The AI value catalyst step 3: Understanding

In step 2, we designed the simulator which will enable us to improve decision making on predictive maintenance for our wind turbine drivetrains. 

We decided that the simulator should calculate the probability that a given bearing will become worn within a certain timeframe, giving us time to take appropriate action. This allows us to make better decisions, namely to replace the bearing only if the probability exceeds a certain threshold. We will then be freed from having to replace bearings just because the manufacturer’s planned maintenance tables tell us to.

Understanding with machine learning

Machine learning (ML) can be viewed as a subset of AI but often the terms are used interchangeably. In any case, it enables us to understand complex problems and patterns in an automated fashion. 

ML proceeds in two steps, fundamentally. First, we design a predictor. A predictor outputs some quantity that tells us what we need to know. We can also think of it as a question answering machine. In our case, the predictor outputs the probability that the bearing in question is worn. The output will thus be a number from 0 to 1, where 1 means that the predictor believes that most likely probability is 100%.

The predictor

To produce the probability output that we need, the predictor needs three things:

  1. Inputs
  2. A model
  3. Parameters for the model

The model calculates the probability from the inputs, using the parameters that control the model. But where do the parameters come from?

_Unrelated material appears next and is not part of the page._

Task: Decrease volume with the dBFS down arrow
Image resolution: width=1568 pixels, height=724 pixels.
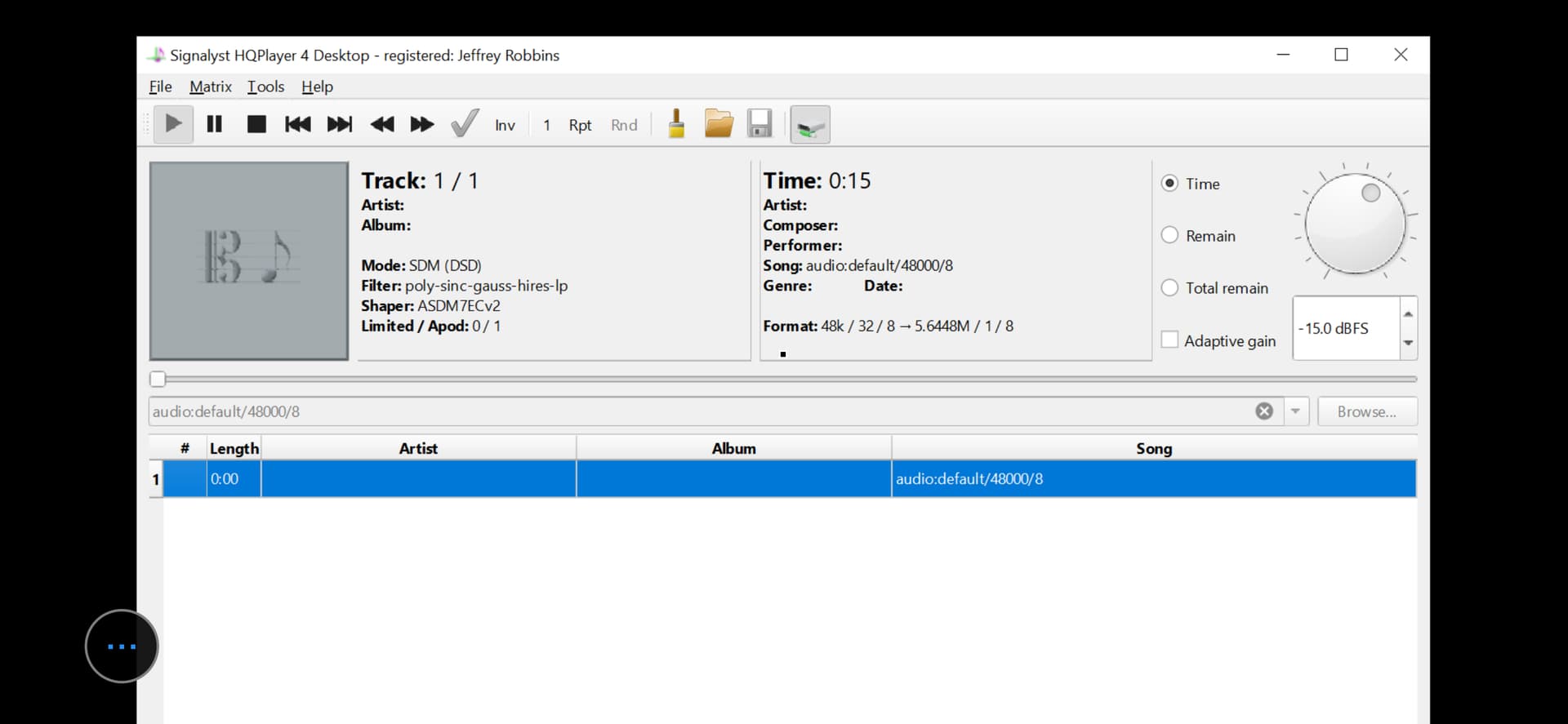Action: [1408, 343]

Learning to predict: the trainer

The parameters are learned from the data by the “trainer”. The trainer takes the inputs and labels – meaning the true probabilities in our case – and a model, and trains the model. “Training” means that it “teaches” the model what the parameters should be in order to correctly predict the labels. 

There are different ways of assigning such true probabilities. A simple way would be to set the label to 1 if the part was found on inspection to be worn, and 0 if it was not. We will talk more about this in the next article in this series. 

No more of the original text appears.